Moreover, the performances are truly beautiful, a heaven if you're a lover of musicals. It is indeed a place that you should at least drop by
I attended an orchestral concert back in 2009 and I still remember it like it was yesterday. I remember how awestruck I was when I walked up to the clock tower and just stopped and gawked.
It was breathtaking.
Especially since I entered the building when daylight was still out and I could see the splendour of the building and the amazing, intricate architecture of the building very clearly, and left at night around 10pm and saw Victoria Concert Hall in a completely different way. The small lamps lit the building in the most nuance manner. It produced such a different effect on me than it did in the day. The shadows cast on the top of the clock tower were haunting and beautiful.
The interior of the concert hall was grand and luxurious. It was clean, elegant and polished. I feel like the place stood a substantial amount of sentiments in my head and to think that I could still recall its details and grandeur really meant something, Definitely a place you should check out, or pass by at the very least.
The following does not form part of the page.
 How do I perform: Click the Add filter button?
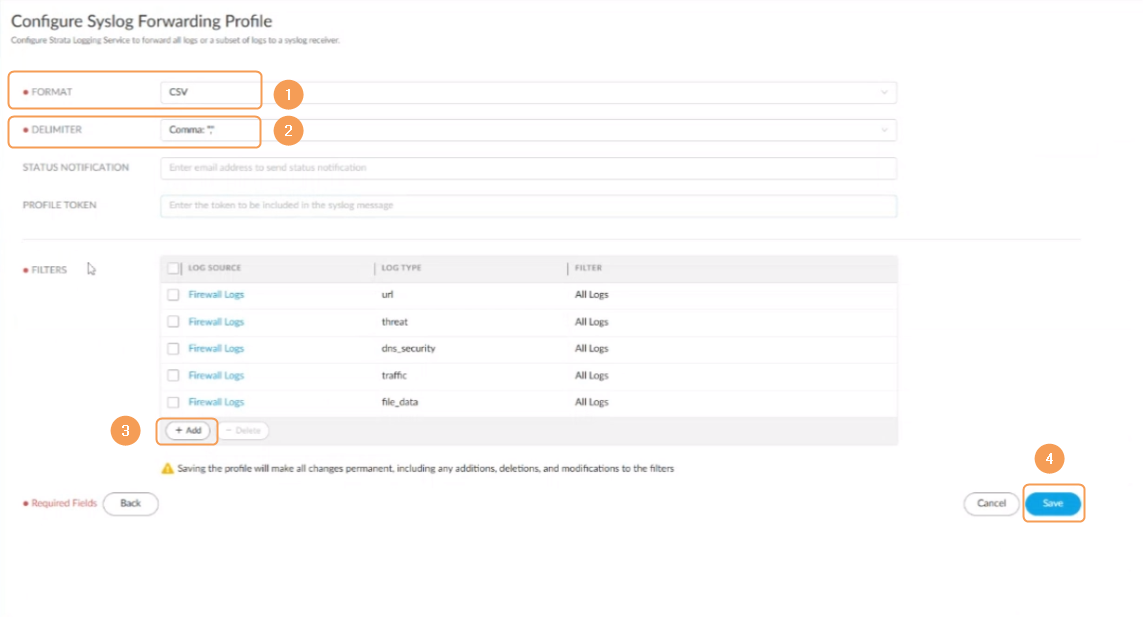pyautogui.click(x=188, y=430)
I first visited this place to watch a concert, and I remember being bored out of my mind. Well maybe more explanation is required about why. It was a classical music concert and I was seven.
Needless to say, after intermission, I never returned to the concert, much to the irritation of my aunt who was trying to get me into the whole classical music scene. I hung around the Victoria Concert Hall for a while and took some pictures, which turned out great. I still have them.
The place is so completely elegant, and the architecture and greenery is so inspiring. It is truly beautiful.